Saved data entries:

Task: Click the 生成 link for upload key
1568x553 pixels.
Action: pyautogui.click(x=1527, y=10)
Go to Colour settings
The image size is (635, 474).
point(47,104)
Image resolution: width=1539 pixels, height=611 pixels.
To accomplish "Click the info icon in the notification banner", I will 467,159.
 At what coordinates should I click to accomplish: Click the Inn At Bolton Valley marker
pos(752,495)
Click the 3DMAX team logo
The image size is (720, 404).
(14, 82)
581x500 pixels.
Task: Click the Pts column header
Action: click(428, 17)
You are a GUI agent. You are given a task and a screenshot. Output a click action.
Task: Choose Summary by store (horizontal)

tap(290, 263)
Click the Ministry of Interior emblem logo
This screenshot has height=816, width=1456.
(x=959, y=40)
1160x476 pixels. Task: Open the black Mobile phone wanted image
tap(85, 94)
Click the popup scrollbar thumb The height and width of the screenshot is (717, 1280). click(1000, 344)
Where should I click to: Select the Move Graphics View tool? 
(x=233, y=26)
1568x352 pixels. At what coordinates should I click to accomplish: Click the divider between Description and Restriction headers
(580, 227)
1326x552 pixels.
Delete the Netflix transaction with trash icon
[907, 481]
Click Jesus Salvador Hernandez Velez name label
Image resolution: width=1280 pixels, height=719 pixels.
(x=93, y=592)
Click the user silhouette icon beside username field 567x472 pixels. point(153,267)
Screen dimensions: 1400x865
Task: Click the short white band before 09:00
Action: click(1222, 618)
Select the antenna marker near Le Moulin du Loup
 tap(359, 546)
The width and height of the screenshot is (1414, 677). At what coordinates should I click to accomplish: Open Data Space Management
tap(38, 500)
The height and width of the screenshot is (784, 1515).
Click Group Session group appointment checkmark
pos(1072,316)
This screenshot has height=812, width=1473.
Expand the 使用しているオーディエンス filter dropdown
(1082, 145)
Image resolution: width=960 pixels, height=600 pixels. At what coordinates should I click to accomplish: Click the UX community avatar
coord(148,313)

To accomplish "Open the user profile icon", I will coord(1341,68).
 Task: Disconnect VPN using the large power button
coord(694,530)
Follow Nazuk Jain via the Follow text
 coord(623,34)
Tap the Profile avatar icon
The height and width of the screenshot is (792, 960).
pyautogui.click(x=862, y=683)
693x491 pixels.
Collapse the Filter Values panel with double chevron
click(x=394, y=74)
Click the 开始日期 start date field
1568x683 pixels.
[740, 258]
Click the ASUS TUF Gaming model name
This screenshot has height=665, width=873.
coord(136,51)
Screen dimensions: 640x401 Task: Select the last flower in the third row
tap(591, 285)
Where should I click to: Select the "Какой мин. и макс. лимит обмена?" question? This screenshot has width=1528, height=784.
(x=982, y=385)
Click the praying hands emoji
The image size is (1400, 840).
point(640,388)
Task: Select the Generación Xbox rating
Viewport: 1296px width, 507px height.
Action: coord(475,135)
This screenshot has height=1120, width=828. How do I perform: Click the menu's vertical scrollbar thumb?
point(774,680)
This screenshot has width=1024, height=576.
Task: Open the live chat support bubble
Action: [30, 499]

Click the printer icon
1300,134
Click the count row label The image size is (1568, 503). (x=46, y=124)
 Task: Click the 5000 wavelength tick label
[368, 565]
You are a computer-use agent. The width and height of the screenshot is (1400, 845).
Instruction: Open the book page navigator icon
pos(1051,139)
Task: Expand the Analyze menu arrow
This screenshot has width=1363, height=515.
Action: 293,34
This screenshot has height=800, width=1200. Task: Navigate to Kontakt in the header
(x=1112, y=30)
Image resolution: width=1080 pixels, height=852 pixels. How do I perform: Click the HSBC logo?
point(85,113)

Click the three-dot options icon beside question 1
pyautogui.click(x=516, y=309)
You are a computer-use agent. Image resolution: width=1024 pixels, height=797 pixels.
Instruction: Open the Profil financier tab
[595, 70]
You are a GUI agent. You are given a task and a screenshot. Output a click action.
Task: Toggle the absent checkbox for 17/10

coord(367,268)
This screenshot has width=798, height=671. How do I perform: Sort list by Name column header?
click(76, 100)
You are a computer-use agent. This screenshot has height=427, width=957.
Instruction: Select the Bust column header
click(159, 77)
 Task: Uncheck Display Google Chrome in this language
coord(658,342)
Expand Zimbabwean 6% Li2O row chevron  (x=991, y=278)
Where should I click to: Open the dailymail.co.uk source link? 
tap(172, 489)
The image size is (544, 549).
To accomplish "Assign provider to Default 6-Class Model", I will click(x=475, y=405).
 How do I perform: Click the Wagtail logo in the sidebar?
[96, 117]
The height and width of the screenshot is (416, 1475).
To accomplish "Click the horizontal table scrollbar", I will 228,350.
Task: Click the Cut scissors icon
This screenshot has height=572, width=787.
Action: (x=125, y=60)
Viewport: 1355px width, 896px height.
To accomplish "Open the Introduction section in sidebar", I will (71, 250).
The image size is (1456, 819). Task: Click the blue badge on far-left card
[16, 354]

**Task statement**
Select the lines from the entries that include the word "computer".

**Response to this task**
You are a computer-use agent. The width and height of the screenshot is (1400, 845).
You are a computer-use agent. Image resolution: width=1024 pixels, height=797 pixels.
You are a computer-use agent. This screenshot has height=427, width=957.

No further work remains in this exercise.